Это я говорю, в смысле, чтоб Вы, дружище, не беспокоились — никуда она от Вас не убежит…
— Но человек она хотя бы интересный? Приятная в общении?..
— Да что вы ко мне пристали?! — разозлился карлик. — «Приятно-неприятно» — понятия субьективные…
В конце концов мы поняли, что добиваться от него какого-то связного рассказа — бессмысленно. Лена, которую явно распирало, молча скалила зубы и настойчиво пыталась подцепить мой ускользающий взгляд своим озорным, но ничего у неё не выгорело: я терпеть не могу такого рода переглядушки поверх головы (якобы) ничего не замечающего простака.
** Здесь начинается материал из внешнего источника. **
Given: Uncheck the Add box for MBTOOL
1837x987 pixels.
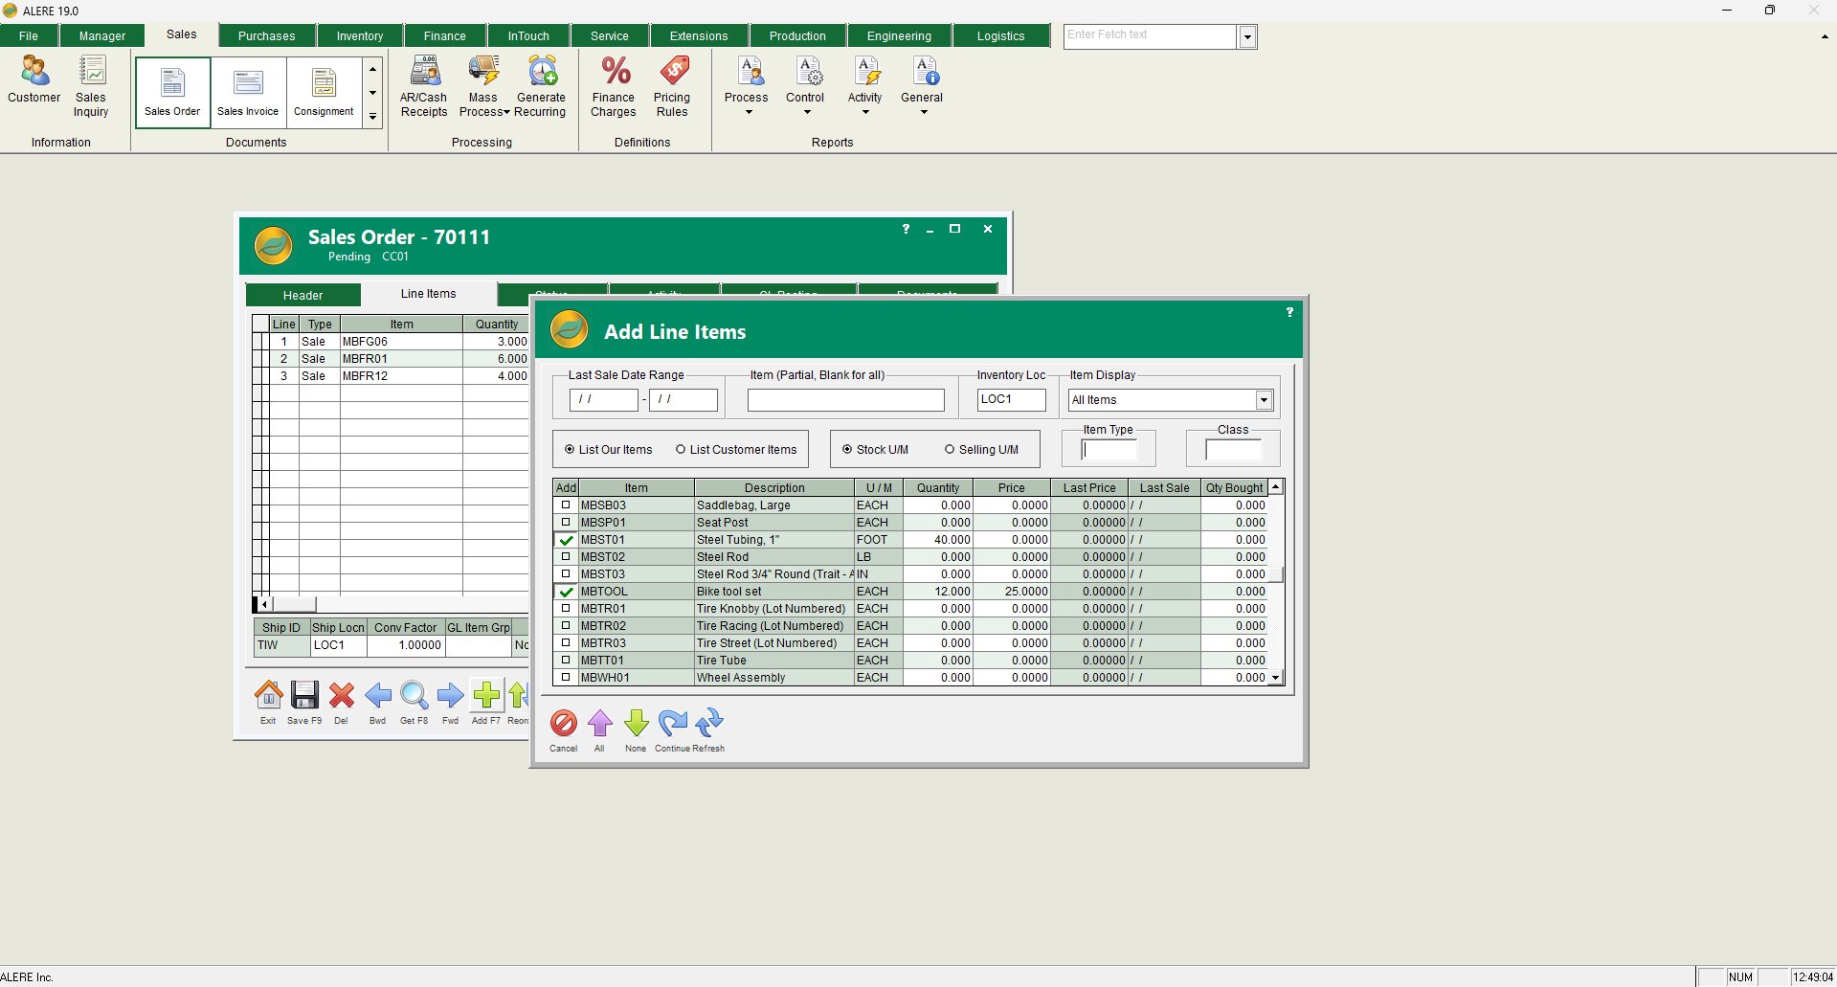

По-моему, это признак дурного воспитания и ничего более. К тому же я сам слишком долго был в роли третьего лишнего, чтобы теперь подвергать этой участи старого друга.
Но, в общем-то, я в очередной раз убедился, какая всё-таки Лена хитрюга. Всё шло как по нотам — написанным ею нотам. Когда я в лоб спросил Порочестера, скоро ли он привезёт красавицу-невесту на смотрины, тот заявил, что, дескать, ещё недостаточно хорошо знаком с Аллочкой, чтобы у него был удобный повод представить её друзьям. Что ж, мы, собственно, никуда и не торопились. Махнули рукой и решили, и правда, дождаться выпуска передачи, чтобы увидеть всё своими глазами.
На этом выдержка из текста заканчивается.